● **Short task**:
Write out the listing again, from the line that contains "Where should I click to: Check" through the line that contains "Click affiliation 4", keeping the requests and shifting each answer coordinate up by 145. Leave the pictures out.
***** Records supplied
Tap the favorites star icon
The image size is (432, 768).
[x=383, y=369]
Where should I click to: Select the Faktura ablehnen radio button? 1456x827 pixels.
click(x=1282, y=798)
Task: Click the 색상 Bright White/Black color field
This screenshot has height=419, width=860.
**********
***** Records supplied
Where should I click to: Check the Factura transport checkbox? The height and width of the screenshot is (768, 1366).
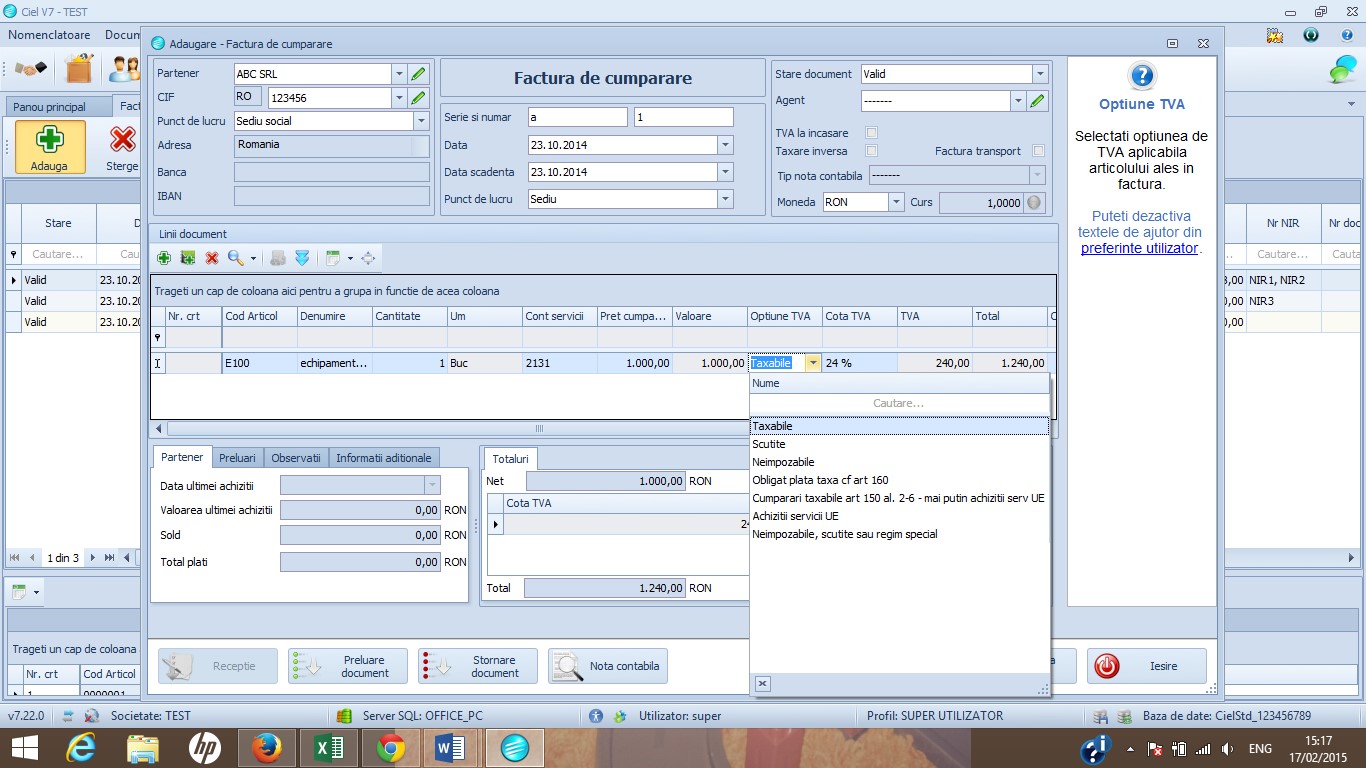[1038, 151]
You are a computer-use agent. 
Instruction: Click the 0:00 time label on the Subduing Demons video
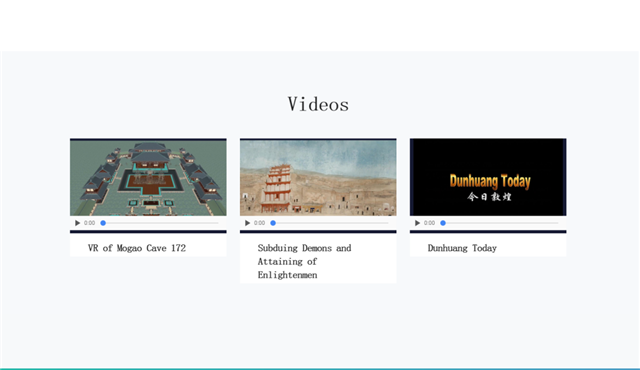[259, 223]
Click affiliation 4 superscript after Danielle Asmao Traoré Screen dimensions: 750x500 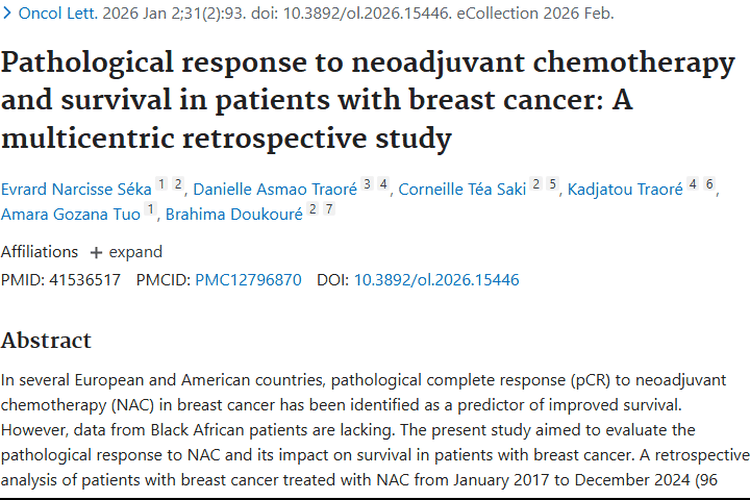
**********
***** Records supplied
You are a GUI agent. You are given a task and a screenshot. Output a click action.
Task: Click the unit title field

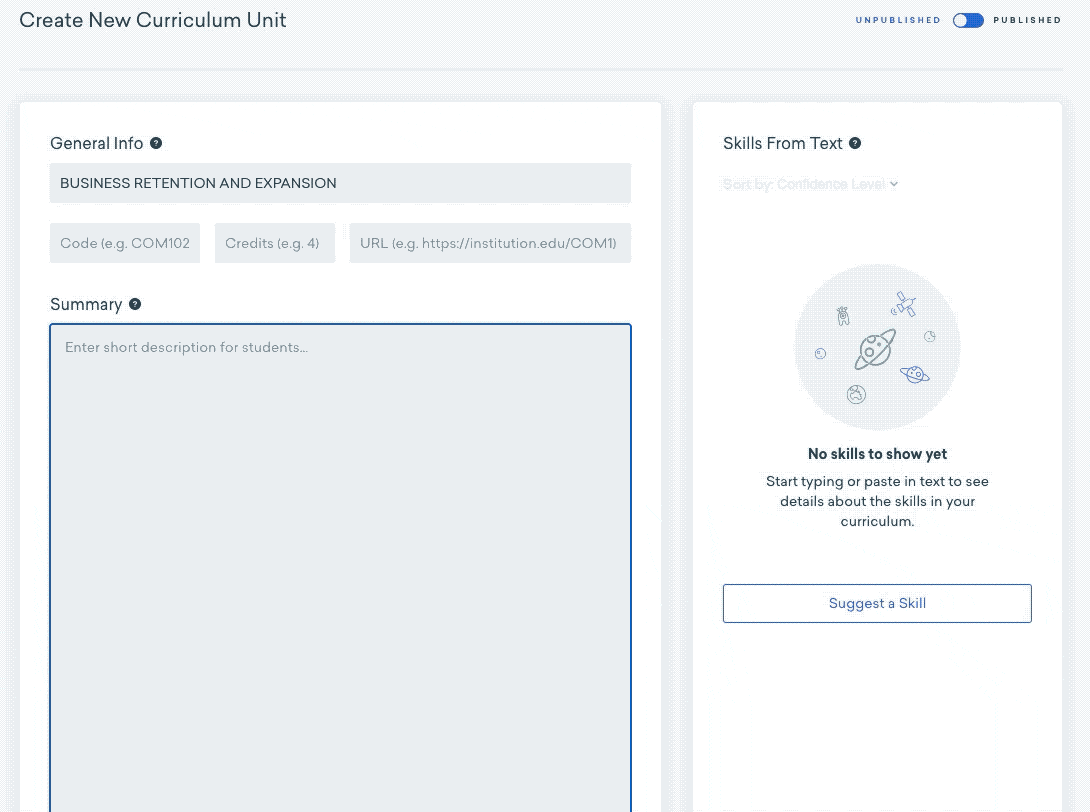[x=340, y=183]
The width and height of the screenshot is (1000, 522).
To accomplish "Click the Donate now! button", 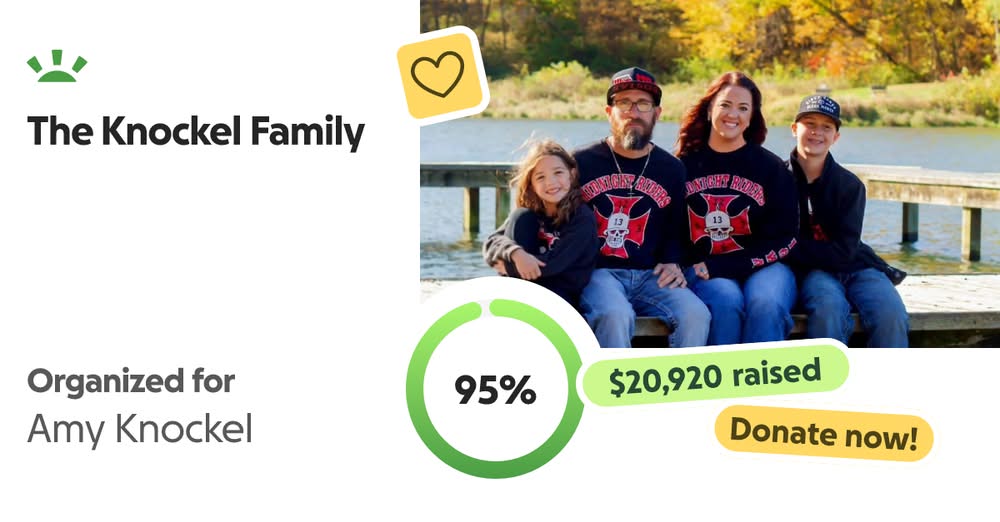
**********
● **Response to the exercise**:
Where should I click to: Check the Factura transport checkbox? The height and width of the screenshot is (768, 1366).
[1183, 296]
You are a computer-use agent. 
Instruction: Click the 0:00 time label on the Subduing Demons video
[404, 368]
Click affiliation 4 superscript after Danielle Asmao Traoré Screen dimensions: 750x500 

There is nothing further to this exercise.